On its face, the marriage of a bill of rights with an expectation for legislative rights review envisages a potentially far reaching way of guarding against rights infringements by conceiving of rights protection in proactive rather than reactive terms, and by subjecting all government bills to a form of rights-based review, and not just the relatively small sub-section of legislation that is litigated and subject to judicial review. This idea that parliament should play a more central role protecting rights is particularly attractive for those who are concerned about whether rights are given due consideration in legislative decision-making processes and yet are sceptical about the virtue of court-centric bills of rights.

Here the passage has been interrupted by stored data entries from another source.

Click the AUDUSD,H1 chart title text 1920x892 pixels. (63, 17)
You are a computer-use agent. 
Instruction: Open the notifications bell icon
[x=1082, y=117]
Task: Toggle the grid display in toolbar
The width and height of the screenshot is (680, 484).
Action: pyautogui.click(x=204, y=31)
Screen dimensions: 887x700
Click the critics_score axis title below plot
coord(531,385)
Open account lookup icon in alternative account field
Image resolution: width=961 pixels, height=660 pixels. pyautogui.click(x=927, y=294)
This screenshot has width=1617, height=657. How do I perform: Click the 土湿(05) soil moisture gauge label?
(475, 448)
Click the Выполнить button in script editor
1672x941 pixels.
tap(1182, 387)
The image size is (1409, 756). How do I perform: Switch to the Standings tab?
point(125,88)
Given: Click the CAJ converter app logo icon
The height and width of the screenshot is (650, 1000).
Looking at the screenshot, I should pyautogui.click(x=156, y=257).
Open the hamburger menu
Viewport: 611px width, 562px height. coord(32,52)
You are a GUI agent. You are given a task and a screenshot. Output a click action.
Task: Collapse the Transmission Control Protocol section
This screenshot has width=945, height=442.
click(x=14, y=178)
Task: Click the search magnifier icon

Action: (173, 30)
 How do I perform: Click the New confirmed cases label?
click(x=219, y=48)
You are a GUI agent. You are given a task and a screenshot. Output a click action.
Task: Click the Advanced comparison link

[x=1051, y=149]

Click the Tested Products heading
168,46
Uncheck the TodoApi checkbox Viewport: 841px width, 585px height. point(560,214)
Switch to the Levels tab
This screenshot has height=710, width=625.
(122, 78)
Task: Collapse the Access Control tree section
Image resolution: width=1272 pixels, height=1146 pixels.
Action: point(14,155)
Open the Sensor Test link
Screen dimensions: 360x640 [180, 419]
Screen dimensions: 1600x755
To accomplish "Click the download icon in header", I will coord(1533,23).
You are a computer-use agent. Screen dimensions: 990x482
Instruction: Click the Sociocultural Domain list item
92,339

However, proponents must guard against overly optimistic assumptions (such as those the author held in earlier works) that the concept of legislative rights review will substantially transform political behaviour and practices. In borrowing and adapting this idea from one parliamentary system to the other, reformers and scholars have not paid sufficient attention to the significance of the political and institution setting in which this idea is situated, and the challenges that a Westminster-based parliamentary system presents for this idealistic vision of rights protection.

This talk is based on a soon to be completed manuscript, Parliamentary Bills of Rights. The Limits of Constitutional Engineering in New Zealand and the United Kingdom (co-written with James Kelly).


Janet Hiebert is Professor in the Department of Political Studies, at Queen's University.  She has been teaching in the Department of Political Studies since 1991, having received a B.A. (Hons) from UBC in 1985, and an M.A. (1986) and a Ph.D (1991) from the University of Toronto. She is the author of two books about the Canadian Charter of Rights and Freedoms, Charter Conflicts: What is Parliament's Role? (McGill-Queen's University Press, 2002), and Limiting Rights: The Dilemma of Judicial Review (McGill-Queen's University Press, 1996), along with numerous papers and chapters on the politics of rights and on campaign finance laws in Canada. She is in the final stages of a manuscript with James Kelly, Parliamentary Bills of Rights. The Limits of Constitutional Engineering in New Zealand and the United Kingdom, which examines how the New Zealand Bill of Rights Act and the Human Rights Act impact on legislative decision-making.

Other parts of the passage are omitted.